■ Exercise objective
Transcribe the lines from the start of the data below through the line with "Task: Click the Sequential", word for word and nothing more.
(Supplied data Opens)
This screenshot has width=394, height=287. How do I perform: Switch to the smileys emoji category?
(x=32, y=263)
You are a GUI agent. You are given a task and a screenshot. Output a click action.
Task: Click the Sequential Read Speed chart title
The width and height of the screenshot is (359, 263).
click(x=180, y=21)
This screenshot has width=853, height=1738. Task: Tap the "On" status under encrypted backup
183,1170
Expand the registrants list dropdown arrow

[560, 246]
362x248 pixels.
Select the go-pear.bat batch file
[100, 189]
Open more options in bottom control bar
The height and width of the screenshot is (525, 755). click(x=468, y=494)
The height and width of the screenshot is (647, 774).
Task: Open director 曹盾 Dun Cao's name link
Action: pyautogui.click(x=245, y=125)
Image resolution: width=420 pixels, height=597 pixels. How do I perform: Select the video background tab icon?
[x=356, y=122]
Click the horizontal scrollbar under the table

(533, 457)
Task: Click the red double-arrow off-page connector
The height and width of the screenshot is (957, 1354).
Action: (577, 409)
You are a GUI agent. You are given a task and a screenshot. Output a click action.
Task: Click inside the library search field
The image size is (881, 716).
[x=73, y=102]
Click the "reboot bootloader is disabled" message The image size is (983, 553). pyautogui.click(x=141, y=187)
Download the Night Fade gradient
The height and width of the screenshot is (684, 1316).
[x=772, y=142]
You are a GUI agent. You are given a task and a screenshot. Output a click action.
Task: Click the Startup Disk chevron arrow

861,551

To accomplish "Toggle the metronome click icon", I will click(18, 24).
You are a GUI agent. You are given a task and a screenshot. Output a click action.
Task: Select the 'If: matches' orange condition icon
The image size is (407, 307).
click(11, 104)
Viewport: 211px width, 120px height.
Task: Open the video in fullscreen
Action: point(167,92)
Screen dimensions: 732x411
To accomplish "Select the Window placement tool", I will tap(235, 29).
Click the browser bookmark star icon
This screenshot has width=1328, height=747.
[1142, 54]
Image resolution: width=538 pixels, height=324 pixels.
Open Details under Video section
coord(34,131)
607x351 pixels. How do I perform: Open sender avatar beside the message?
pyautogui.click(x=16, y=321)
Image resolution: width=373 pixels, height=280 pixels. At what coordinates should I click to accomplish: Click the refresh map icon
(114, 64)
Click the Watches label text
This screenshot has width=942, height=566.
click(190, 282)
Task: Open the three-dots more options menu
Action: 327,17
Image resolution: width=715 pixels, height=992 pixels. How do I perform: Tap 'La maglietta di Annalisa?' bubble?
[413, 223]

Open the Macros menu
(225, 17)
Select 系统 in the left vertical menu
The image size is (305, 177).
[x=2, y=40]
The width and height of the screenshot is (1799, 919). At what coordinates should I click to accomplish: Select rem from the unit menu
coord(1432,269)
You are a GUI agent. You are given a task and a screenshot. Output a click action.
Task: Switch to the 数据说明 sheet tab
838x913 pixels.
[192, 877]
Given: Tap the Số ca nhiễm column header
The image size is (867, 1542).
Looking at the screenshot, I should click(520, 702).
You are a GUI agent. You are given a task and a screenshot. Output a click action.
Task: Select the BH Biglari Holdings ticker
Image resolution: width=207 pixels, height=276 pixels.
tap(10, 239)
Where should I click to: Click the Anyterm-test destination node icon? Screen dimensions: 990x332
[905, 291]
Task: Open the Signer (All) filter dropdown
(Supplied data Closes)
■ Exercise solution
This screenshot has width=394, height=287. How do I perform: Switch to the smileys emoji category?
(x=32, y=263)
You are a GUI agent. You are given a task and a screenshot. Output a click action.
Task: Click the Sequential Read Speed chart title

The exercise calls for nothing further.